Easy Korean Milk Cream Donuts Recipe for Weekend Baking
Ingredients
Method
- STEP 1: Activate the Yeast (10 minutes)
- Warm the milk to 110°F (43°C). It should feel warm to the touch but not hot—like bathwater.
- Pour the warm milk into a small bowl or measuring cup.
- Add 1 teaspoon of the sugar to the milk and stir gently.
- Sprinkle the yeast over the milk mixture.
- Give it a gentle stir and let it sit undisturbed for 5-10 minutes.
- What to look for: The mixture should become foamy and bubbly on top, like the head on a beer. This means your yeast is alive and active.
- Troubleshooting: If nothing happens after 10 minutes, your yeast is dead. Toss it and start over with fresh yeast. Check the expiration date!
- STEP 2: Make the Dough (15 minutes)
- In the bowl of your stand mixer, combine:
- 3 cups flour
- Remaining sugar (about 3 tablespoons)
- 1 teaspoon salt
- Whisk together briefly to combine.
- Create a well in the center of the dry ingredients.
- Add to the well:
- The foamy yeast mixture
- 2 eggs (room temperature)
- 1 teaspoon vanilla extract
- Attach the dough hook to your mixer.
- Mix on low speed for 2-3 minutes until everything comes together into a shaggy, rough dough.
- With the mixer still running on low, add the softened butter one tablespoon at a time. Wait for each piece to incorporate before adding the next.
- Once all the butter is added, increase speed to medium.
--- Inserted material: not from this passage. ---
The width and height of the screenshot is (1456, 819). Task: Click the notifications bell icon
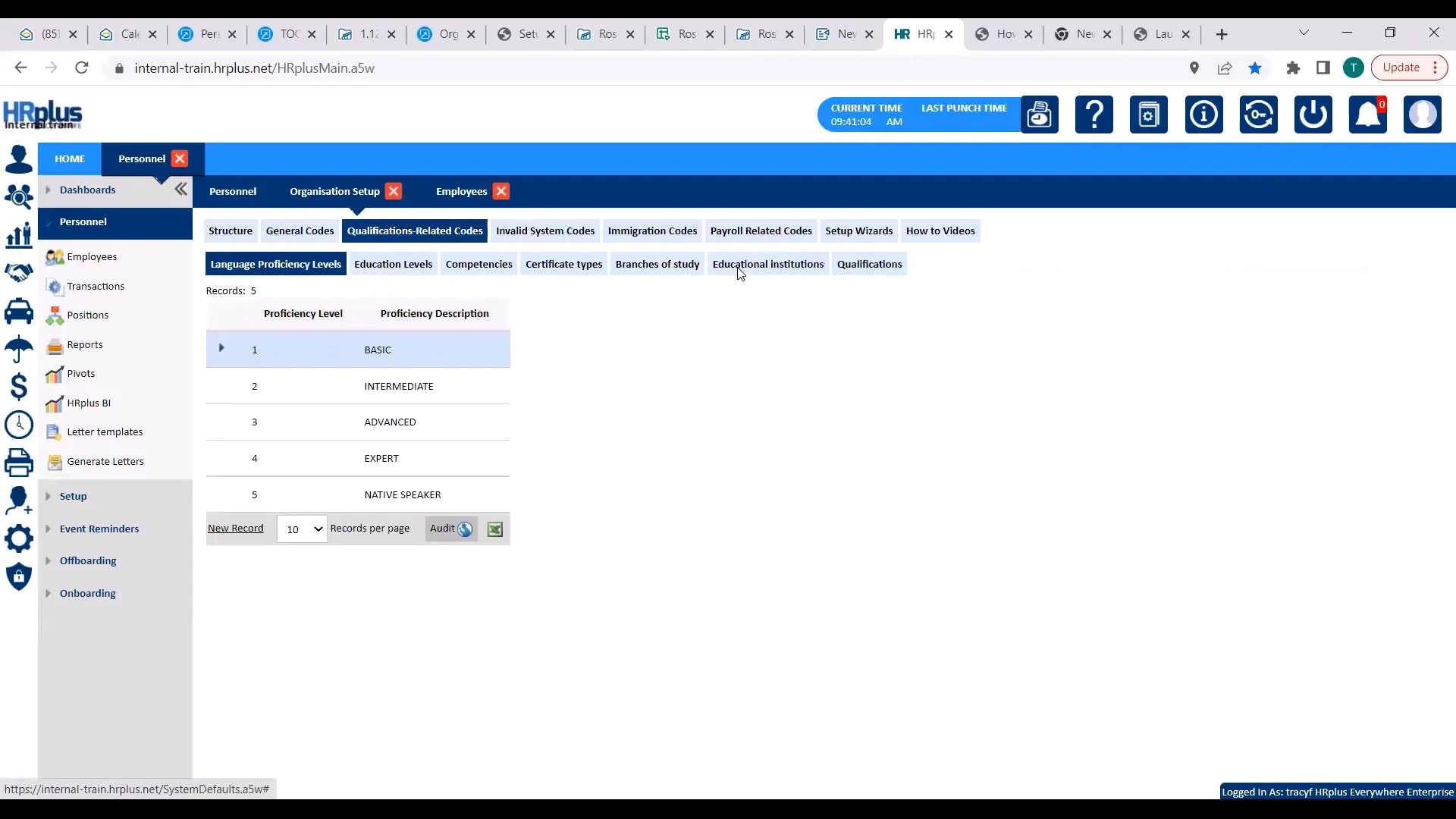click(x=1368, y=115)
- Knead for 8-10 minutes. The dough should pull away from the sides of the bowl and look smooth and elastic.
- The Windowpane Test: Tear off a small piece of dough. Gently stretch it between your fingers. If you can stretch it thin enough to see light through it without it tearing, you’re done. If it tears immediately, knead for another 2-3 minutes.
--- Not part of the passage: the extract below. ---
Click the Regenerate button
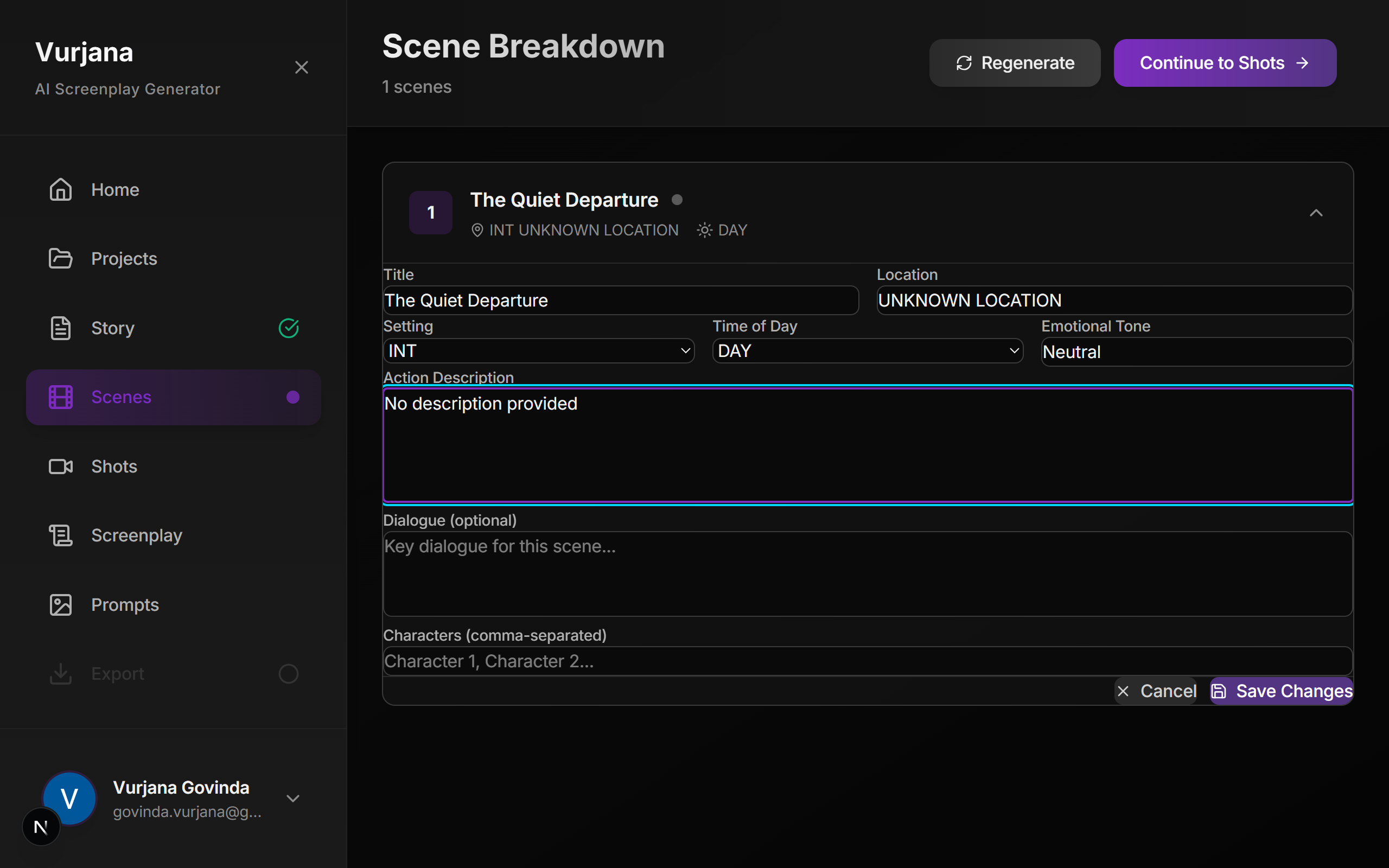 (x=1014, y=63)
- Hand-Kneading Option: If you don’t have a stand mixer, mix ingredients in a large bowl with a wooden spoon until combined, then turn out onto a floured surface and knead by hand for 12-15 minutes. The dough is ready when it’s smooth, elastic, and passes the windowpane test.
- STEP 3: First Rise (1-1.5 hours)
- Lightly grease a large bowl with butter or oil.
- Shape your dough into a smooth ball and place it in the greased bowl.
- Turn the dough over so all sides are lightly coated with oil. This prevents a dry skin from forming.
- Cover the bowl tightly with plastic wrap or a damp kitchen towel.
- Place in a warm, draft-free spot. Good options:
- Near (not on) a warm stove
- In an oven with just the light on
- In a sunny spot on your counter
- In a turned-off oven with a bowl of hot water on the bottom rack
- Let rise for 1 to 1.5 hours, until doubled in size.
- How to tell it’s ready: Gently press your finger about ½ inch into the dough. If the indentation slowly springs back but leaves a small dimple, it’s perfect. If it springs back immediately, give it more time. If it doesn’t spring back at all, you’ve let it go a bit too long (but it’ll still be okay).
- Temperature matters: Ideal rising temperature is 75-80°F. In a cold kitchen, rising can take 2+ hours. Be patient—don’t rush this step.
- STEP 4: Shape the Donuts (15 minutes)
- Lightly flour your work surface.
- Punch down the dough gently to release air bubbles. This is oddly satisfying.
- Turn the dough out onto your floured surface.
- Using a rolling pin, roll the dough to an even ½-inch thickness. Work from the center outward for consistent thickness.
- Dip your 3-inch cookie cutter in flour (prevents sticking).
- Cut out circles by pressing straight down—don’t twist! Twisting seals the edges and prevents proper rising.
- Place cut donuts on parchment-lined baking sheets, spacing them about 2 inches apart.
- Gather the scraps, gently press them together (don’t overwork), and roll out one more time. Cut additional donuts.
- Pro tip: Don’t re-roll more than once. The dough gets tougher with repeated handling.
- Cover the shaped donuts loosely with plastic wrap or a clean kitchen towel.
- What about donut holes? You can cut out centers with a 1-inch cutter if you want traditional ring donuts, but Korean milk cream donuts are traditionally filled rounds. Save the scraps and fry them as “donut holes” for snacking.